Identify from the following species in which $$d^2sp^3$$ hybridization is shown by central atom:

We need to identify from the given options the species in which the central atom exhibits $$d^2sp^3$$ hybridization.

Statement (A): $$[Co(NH_3)_6]^{3+}$$ In this complex, the central cobalt atom is in the $$+3$$ oxidation state, giving it a $$3d^6$$ electronic configuration. Ammonia ($$NH_3$$) acts as a strong field ligand, forcing the unpaired electrons in the $$3d$$ orbitals to pair up. This leaves two internal $$3d$$ orbitals vacant, allowing the cobalt atom to undergo $$d^2sp^3$$ (inner orbital octahedral) hybridization. This is TRUE.

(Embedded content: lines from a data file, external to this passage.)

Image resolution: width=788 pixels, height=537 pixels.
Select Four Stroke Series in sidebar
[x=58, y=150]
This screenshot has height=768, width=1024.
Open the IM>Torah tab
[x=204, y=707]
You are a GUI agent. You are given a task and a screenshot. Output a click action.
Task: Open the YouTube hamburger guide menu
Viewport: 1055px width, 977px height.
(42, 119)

Statement (B): $$BrF_5$$ The central bromine atom has 7 valence electrons and forms 5 single bonds with fluorine atoms, leaving 1 lone pair. With a steric number of 6 ($$5 \text{ bond pairs} + 1 \text{ lone pair}$$), the hybridization of bromine is $$sp^3d^2$$ (outer orbital square pyramidal). This is FALSE.

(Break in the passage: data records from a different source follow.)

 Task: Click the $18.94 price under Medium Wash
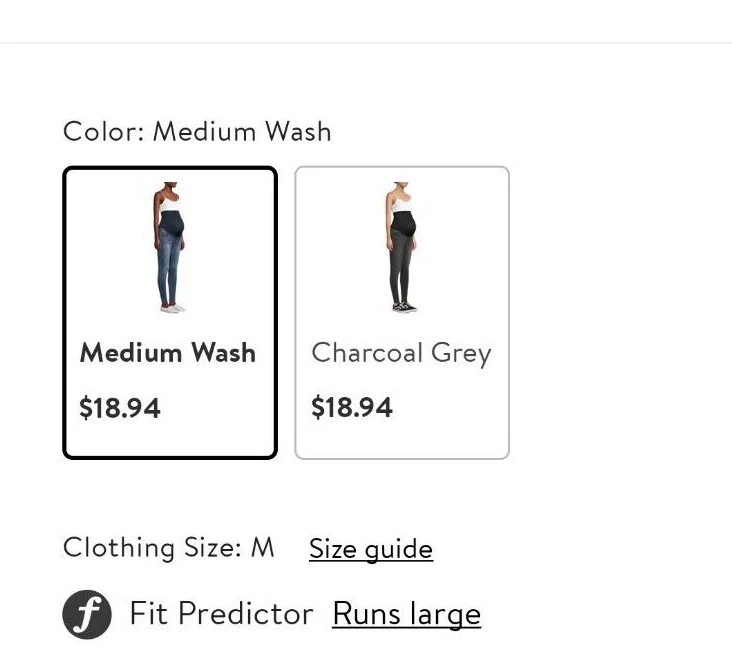pyautogui.click(x=120, y=408)
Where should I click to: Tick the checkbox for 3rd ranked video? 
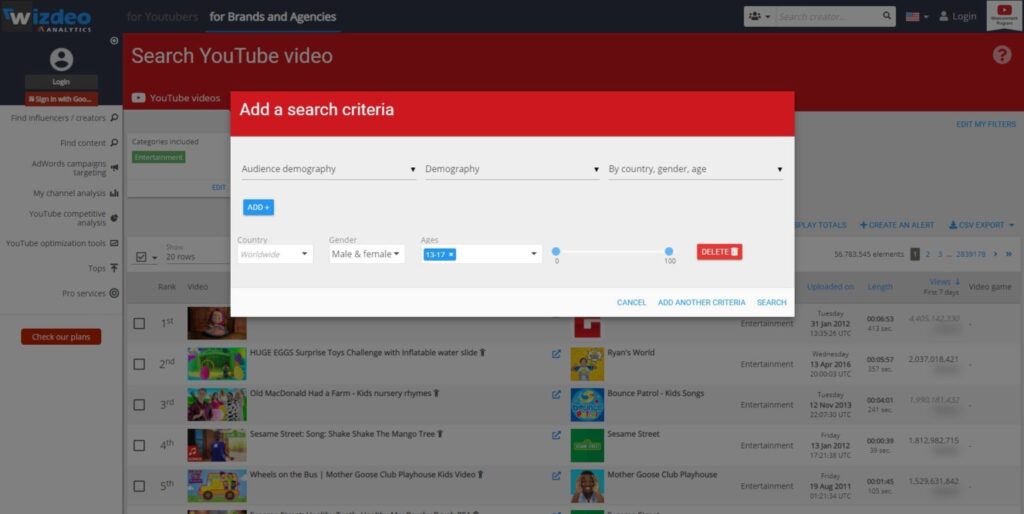(139, 405)
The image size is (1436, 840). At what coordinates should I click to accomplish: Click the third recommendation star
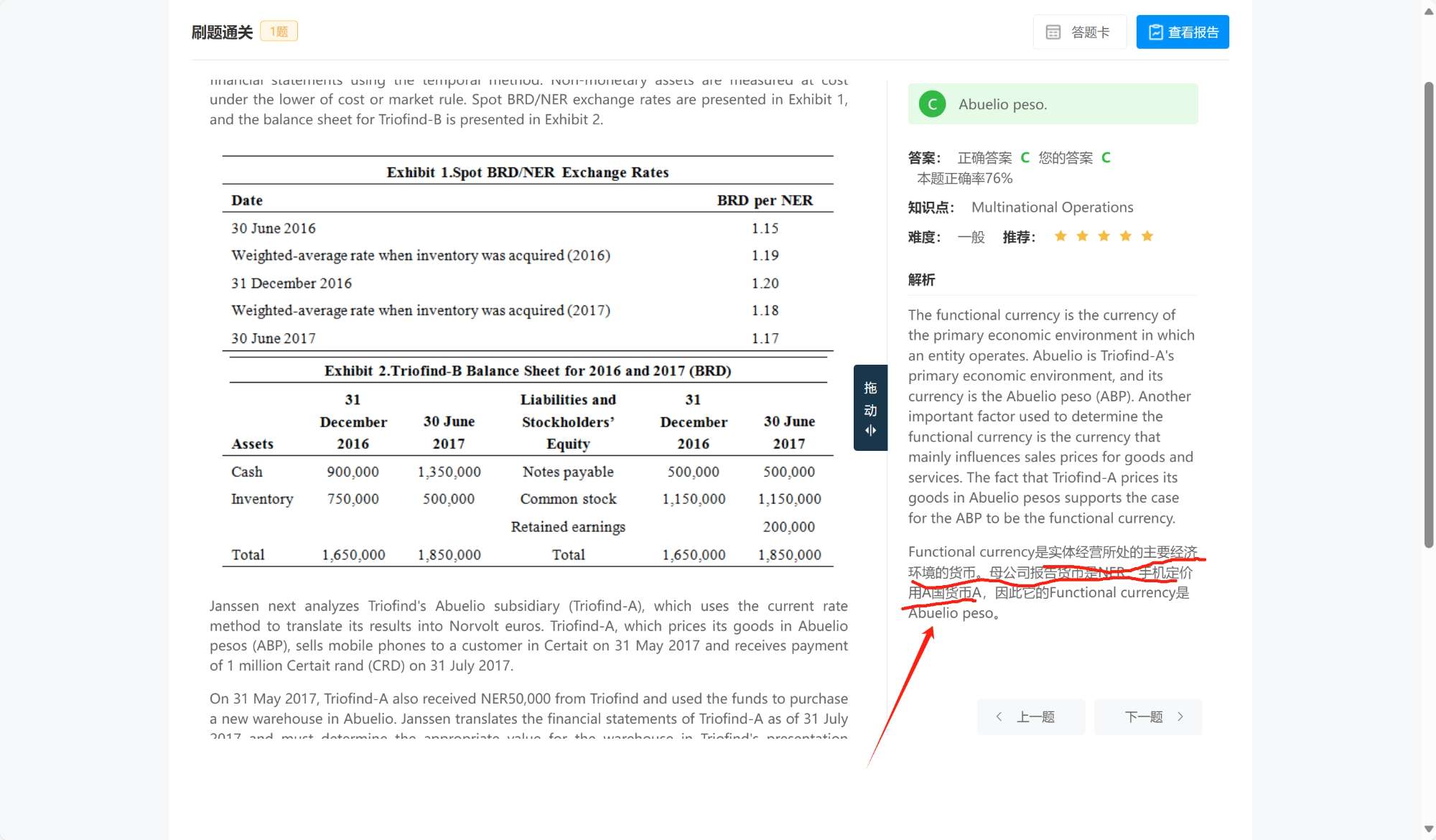point(1104,236)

Statement (C): $$[Pt(Cl)_4]^{2-}$$ Platinum(II) belongs to the $$5d$$ transition series and possesses a $$5d^8$$ configuration. Due to the high crystal field splitting energy of $$5d$$ elements, the electrons pair up even with weak ligands like chloride. With a coordination number of 4, it undergoes $$dsp^2$$ hybridization to form a square planar geometry. This is FALSE.

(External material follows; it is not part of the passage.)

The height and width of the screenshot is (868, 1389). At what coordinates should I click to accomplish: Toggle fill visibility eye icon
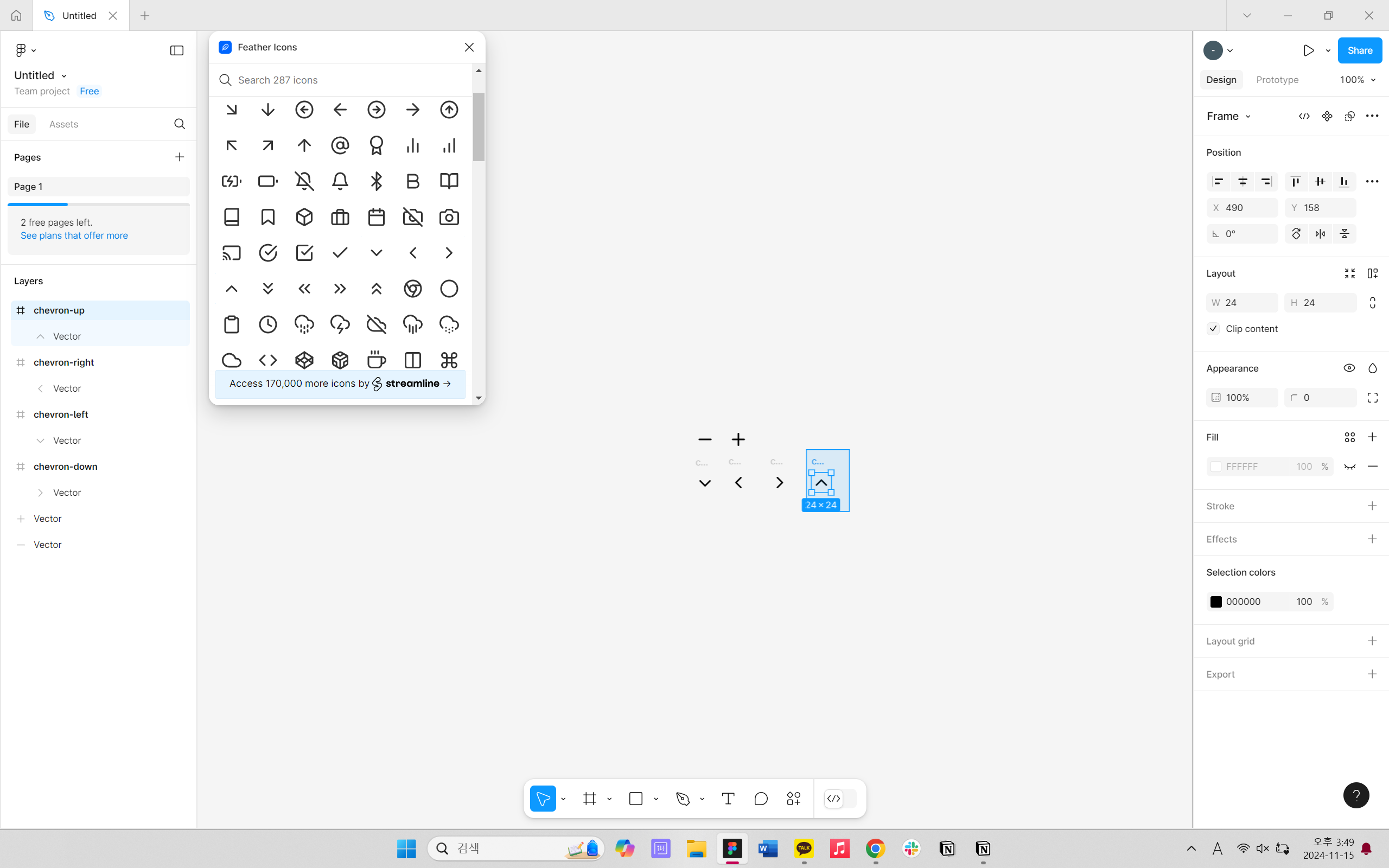(x=1349, y=467)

Statement (D): $$SF_6$$ The central sulfur atom has 6 valence electrons, all of which are shared with 6 fluorine atoms to form 6 bond pairs and 0 lone pairs. With a steric number of 6, it uses its outer $$d$$ orbitals, resulting in $$sp^3d^2$$ hybridization with an octahedral geometry. This is FALSE.

Therefore, only the central atom in $$[Co(NH_3)_6]^{3+}$$ shows $$d^2sp^3$$ hybridization.

Answer: Option A — $$[Co(NH_3)_6]^{3+}$$